If this all sounds somewhat theatrical, then listen to that shush again... it calls for reverence before a far more complex phenomenon. Resembling a triptych on an altar, the library doors open out to reveal a treasury of identically bound volumes, their spines picked out with gold-tooled reference numbers corresponding to The Dewey Decimal System, one of the library world’s codifications of knowledge. On the inside right-hand wing are listed the Library Rules [under Section 19, of the Public Libraries and Museums Act 1964], while on the left is a public notice board on which several tiny WANTED and FOR SALE cards are optimistically pinned like secular votives. Other tours the library around from venue to venue on a shopping trolley, a martyr to books, complete with attribute on wheels.

Other initially approached 70 individuals [not all necessarily artists] to create the contents of a book, providing only a size limit. The results are as diverse as one might expect from such an open remit, and each volume received has been lovingly bound in terracotta book cloth, it’s title and author’s name de-bossed on the cover. ‘Music for Inert Repetitions’ [Yoanna Hoffmann] presents its reader with a dilemma since it is a book of unfixed photographs of empty music staves, silent grids destined to vanish completely with consecutive reading. Louise Short’s ‘Stamp Album’, an archive of impetuosity, comprises entirely of those infuriating perforated scraps of postage stamp that never quite make it onto envelopes. ‘Body Language’ is a book of hilarious hand drawn observations on the process of aging by Graham Wilson, who turns out to be Other’s father, and a key influence. ‘Dawn to Dusk’ [Jonathan Taylor] is a miniature piano score, which may be quietly hummed, as long as no other readers are disturbed.

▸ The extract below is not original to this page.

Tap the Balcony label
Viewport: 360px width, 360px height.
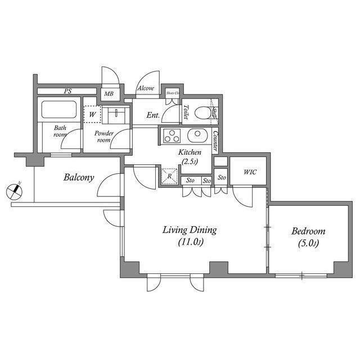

Not only a faultless pastiche of library rhetoric, TBAL converges performance with curation, staging as it does the varied worlds and strategies contained within the pages of its volumes. Fluxus in spirit, the library is both a collective and individual endeavour. It grows in members and books with each showing, now boasting a truly international catalogue, and its venues are equally varied, ranging from white cube gallery to women’s sewing circle, from a railway carriage on a train from London to Sheffield, to the hallowed courtyards of Harvard University. At the centre of this miniature, peripatetic faux-institution is Other herself, the strict-but-fair Head Librarian.

For Other, a playful Alice in a wonderland of her own devising, the simple book form remains a delicate, mysterious and infinite world. Like all serious librarians, her primary role is the gentle transfer of the curious reader across an administrative threshold to the imaginative space between body and page. She knows her collection intimately, and most ticket holders leave the library with the particular calm that accompanies deep book-reverie. There’s a website under construction, and the Head Librarian has an email address, although she prefers to be contacted in writing, preferably handwritten.

Much might be written about this wonder-full, and wondrous library. The Head Librarian, one suspects, will simply shuffle a few papers about, ink her rubber stamp, and quietly catalogue it all under Dewey System number 020, ‘Library Science’.